= Exercise directions =
In your reply, print every line of the listing exactly and omit all images.

::: Provided entries :::

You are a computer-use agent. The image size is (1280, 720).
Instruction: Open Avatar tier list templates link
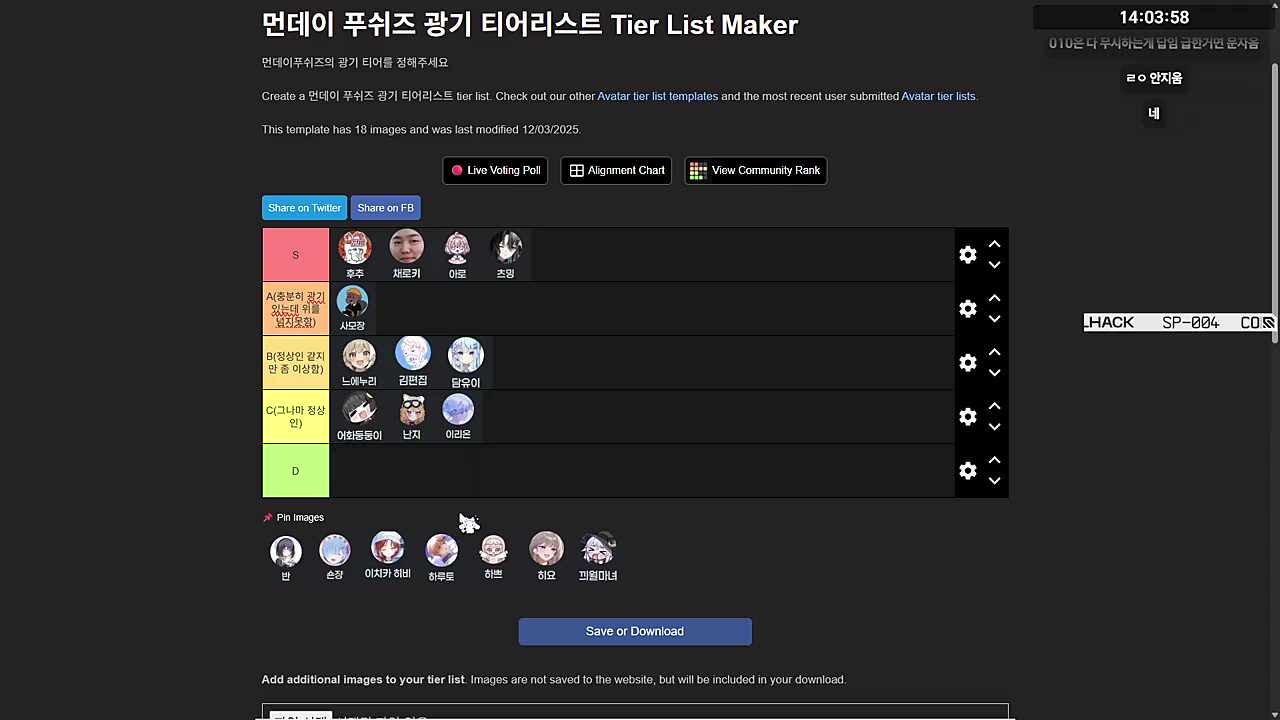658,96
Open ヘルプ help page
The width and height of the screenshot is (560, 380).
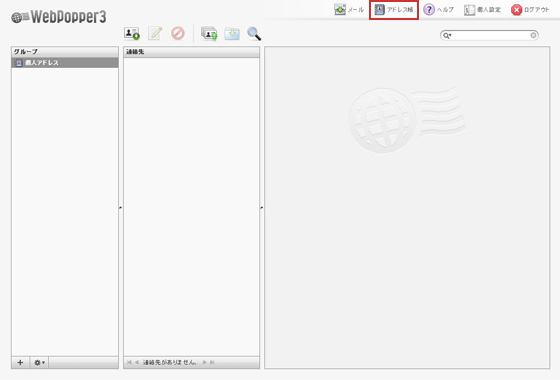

:::

= Exercise solution =
You are a computer-use agent. The image size is (1280, 720).
Instruction: Open Avatar tier list templates link
658,96
Open ヘルプ help page
The width and height of the screenshot is (560, 380).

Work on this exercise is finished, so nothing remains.